Companies often go badly wrong when it comes to compiling what can be their only contact with shareholders, according to a survey of more than 1,400 shareholders, analysts, finance directors and investor relations experts published today.

Depressingly enough for the collective egos of the board, only one in six shareholders wanted a picture of the chairman, with only a few more eager for a photograph of the board. A typical shareholder comment was: 'Having photos of directors is only a mark of their own self-importance.'

Finance directors, meanwhile, are mistakenly concerned about the company's image. 'They want eye-catching covers, good paper, and an overall look of quality but neither shareholders nor analysts think any of these are of particular importance.' A shareholder's brutal comment: 'Design cannot improve a company's results. . .'

More seriously for companies, less than a quarter of analysts and only 40 per cent of shareholders thought reports gave a 'true and fair view'. 'An annual report is self- generated by the company so one cannot expect it to be 'true and fair',' one analyst said. 'Reports are not a very reliable source of information.

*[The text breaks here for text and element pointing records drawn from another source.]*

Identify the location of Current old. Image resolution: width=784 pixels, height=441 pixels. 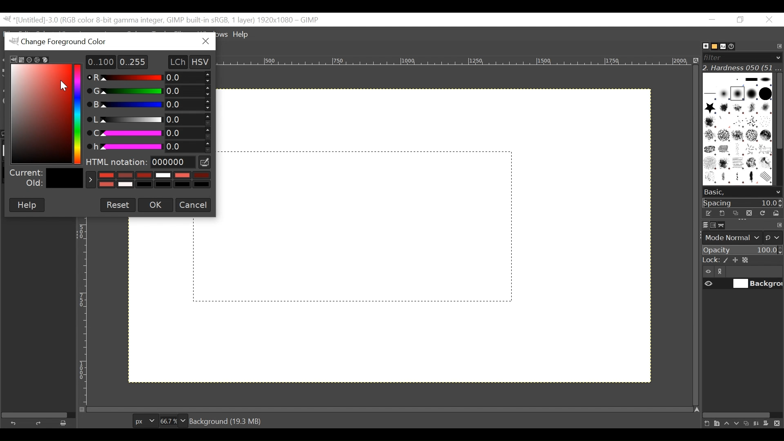
(45, 178).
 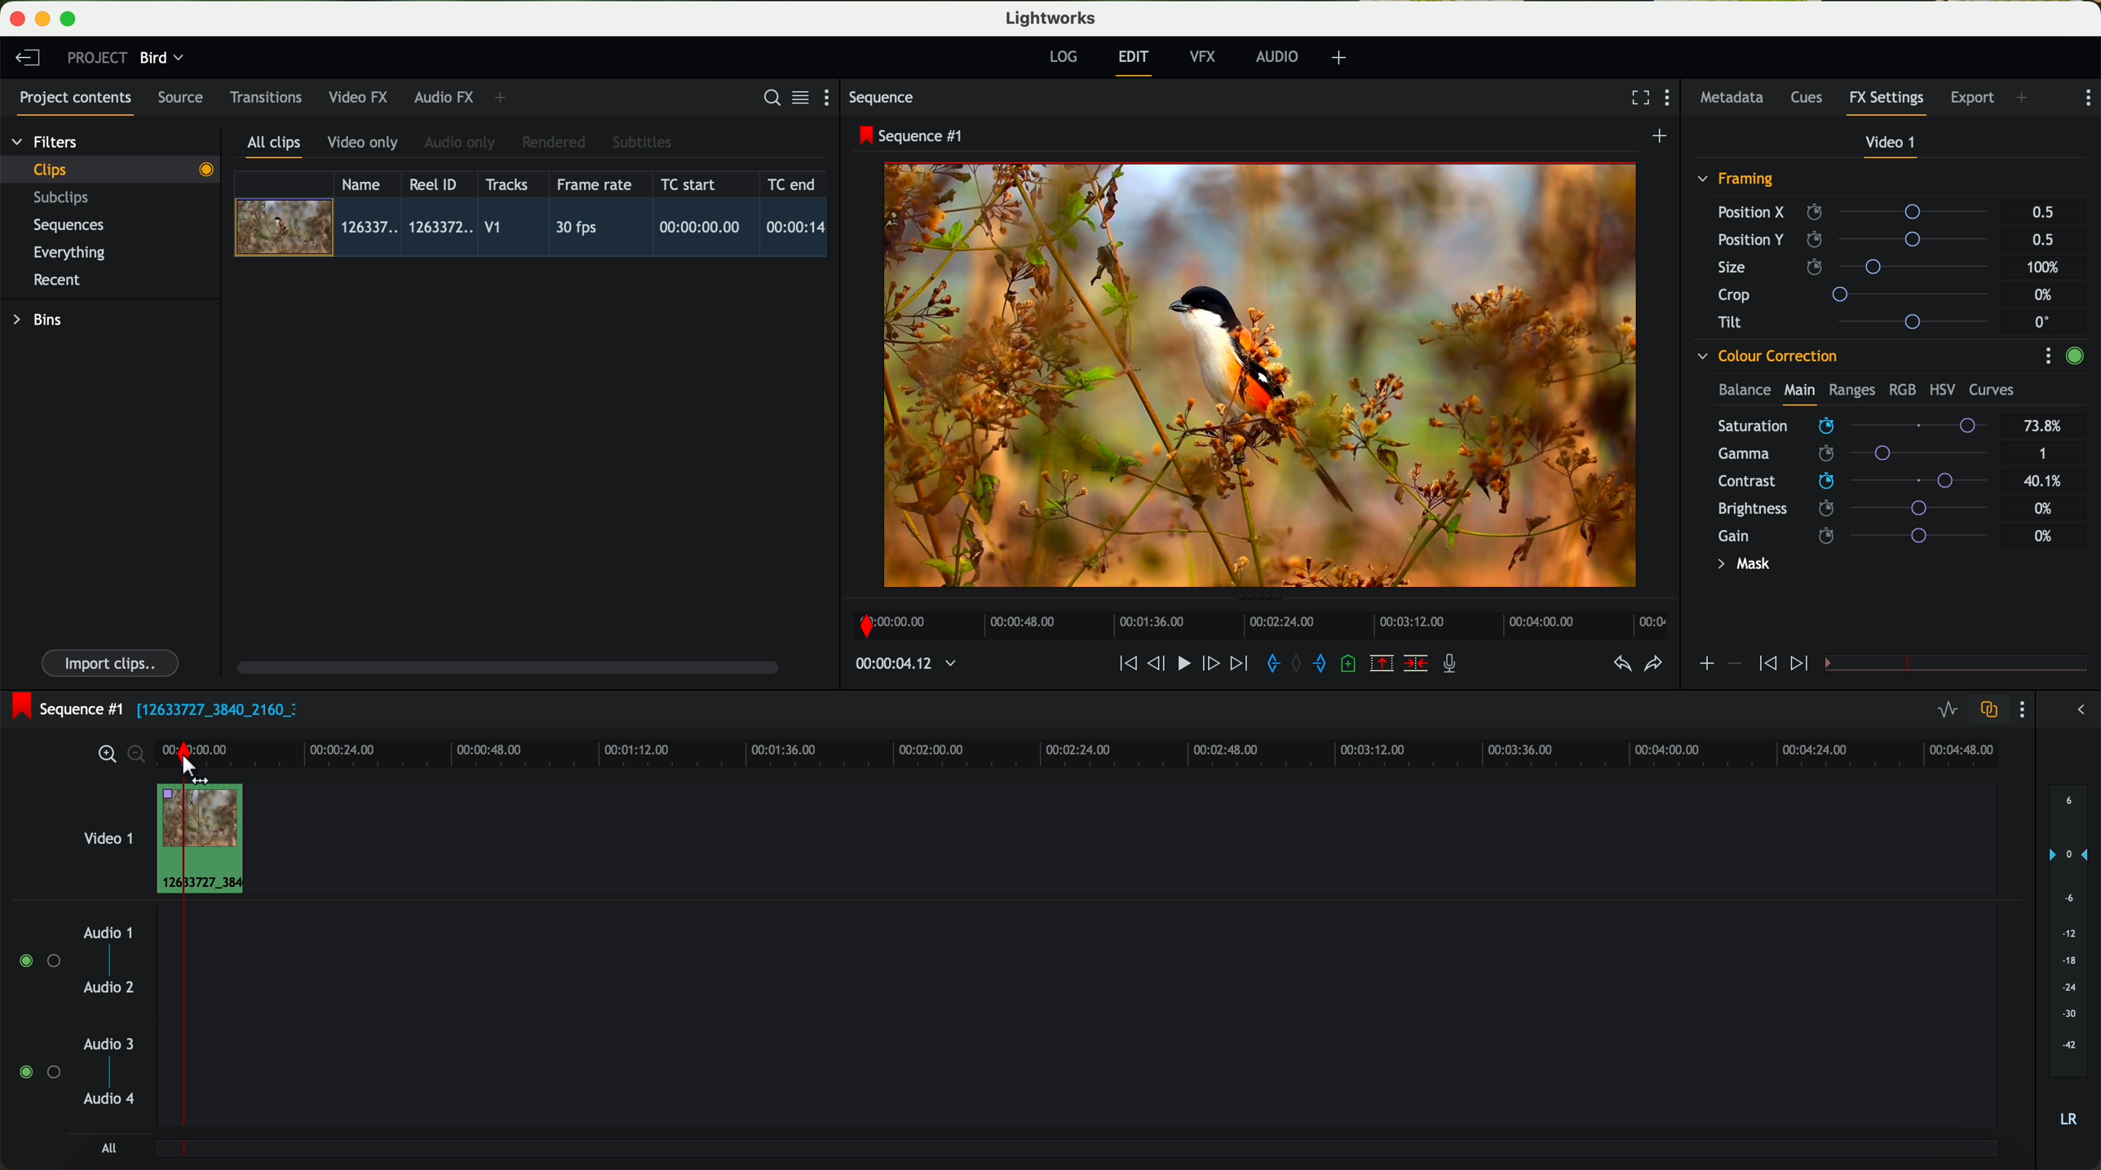 What do you see at coordinates (1765, 665) in the screenshot?
I see `icon` at bounding box center [1765, 665].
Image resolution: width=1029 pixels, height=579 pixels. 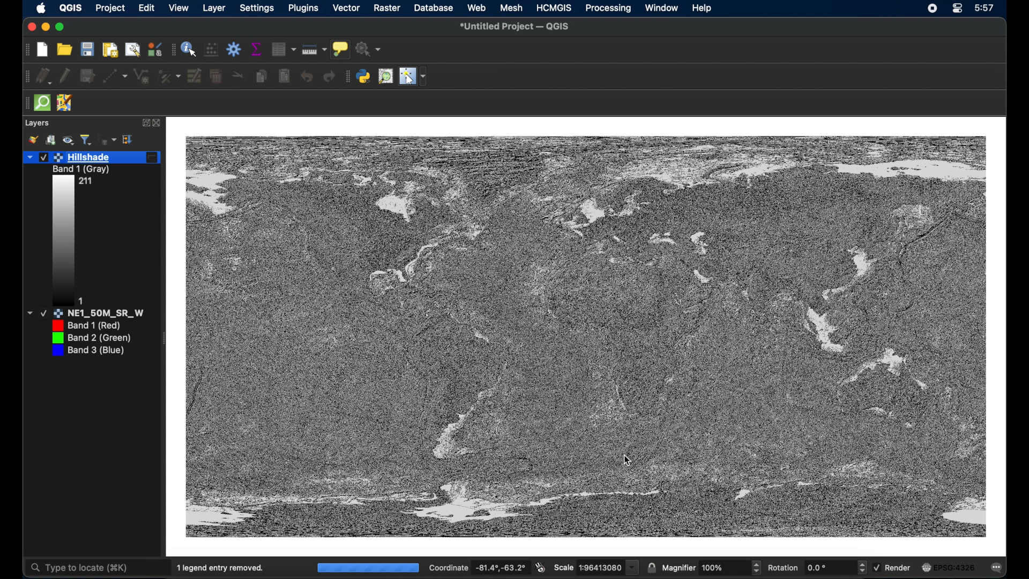 What do you see at coordinates (37, 123) in the screenshot?
I see `layers` at bounding box center [37, 123].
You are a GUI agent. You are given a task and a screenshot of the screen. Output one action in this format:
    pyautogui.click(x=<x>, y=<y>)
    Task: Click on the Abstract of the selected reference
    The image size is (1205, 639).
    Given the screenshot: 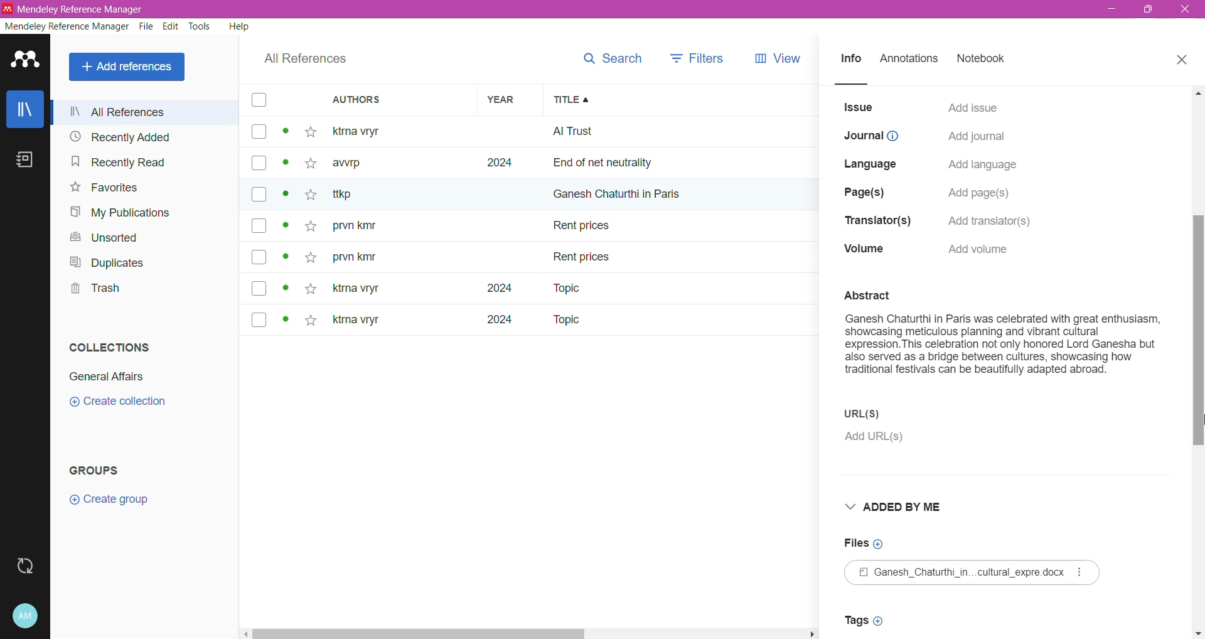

They are probably useful for misleading lenders and shareholders,' an investment expert added.

This will sound familiar to those who have followed the Terry Smith saga. He was suspended last week as head of UK equity research by Phillips & Drew after treading on corporate toes with his description of legal accounting methods used by companies to massage their accounts.

According to the survey, commissioned by McBride's design consultants, some investors are not so easily misled. 'All company reports must be deciphered before one can discard the effects of creative accounting,' one said. Others said: 'Bad results are often disguised', and 'Most figures are 'accounts-speak' adjusted for tax purposes; most other information is cosmetic.' Still, 83 per cent of the shareholders had never contacted a company over its annual report. So they have only themselves to blame.